Concurrent requests control how many downloads Scrapy runs in parallel, which directly affects crawl speed, resource usage, and how much load gets placed on target sites. Concurrency tuning is a direct way to trade throughput for politeness and stability during crawls.

Scrapy uses an asynchronous downloader (via Twisted) and keeps multiple requests in flight at the same time. The CONCURRENT_REQUESTS setting caps total in-progress requests across the crawler, while CONCURRENT_REQUESTS_PER_DOMAIN limits parallelism per hostname to prevent a single site from consuming all downloader slots. The CONCURRENT_REQUESTS_PER_IP setting can cap parallelism by IP address instead, and overrides the per-domain limit when non-zero.

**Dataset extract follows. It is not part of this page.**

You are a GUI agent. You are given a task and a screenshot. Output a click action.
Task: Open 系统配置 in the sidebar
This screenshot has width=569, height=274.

High concurrency can trigger throttling, temporary blocks, and more retries or timeouts when the remote side cannot keep up. Concurrency settings are typically tuned alongside DOWNLOAD_DELAY or AutoThrottle to keep the crawl responsive and reduce 429 responses.

Steps to set concurrent requests in Scrapy:

  1. Open the Scrapy project settings file.
    $ vi simplifiedguide/settings.py
  2. Set global and per-domain concurrency limits in settings.py.
    CONCURRENT_REQUESTS = 8
    CONCURRENT_REQUESTS_PER_DOMAIN = 4

    Excessive concurrency can cause throttling, increased retry rates, or IP blocks from target sites.

  3. Print the effective concurrency values from the project.
    $ scrapy settings --get CONCURRENT_REQUESTS
    8
    $ scrapy settings --get CONCURRENT_REQUESTS_PER_DOMAIN
    4
  4. Run a spider with the updated settings.
    $ scrapy crawl products
    2026-01-01 08:22:14 [scrapy.crawler] INFO: Overridden settings:
    {'BOT_NAME': 'simplifiedguide',
     'CONCURRENT_REQUESTS': 8,
     'CONCURRENT_REQUESTS_PER_DOMAIN': 4,
     'NEWSPIDER_MODULE': 'simplifiedguide.spiders',
     'SPIDER_MODULES': ['simplifiedguide.spiders']}
    ##### snipped #####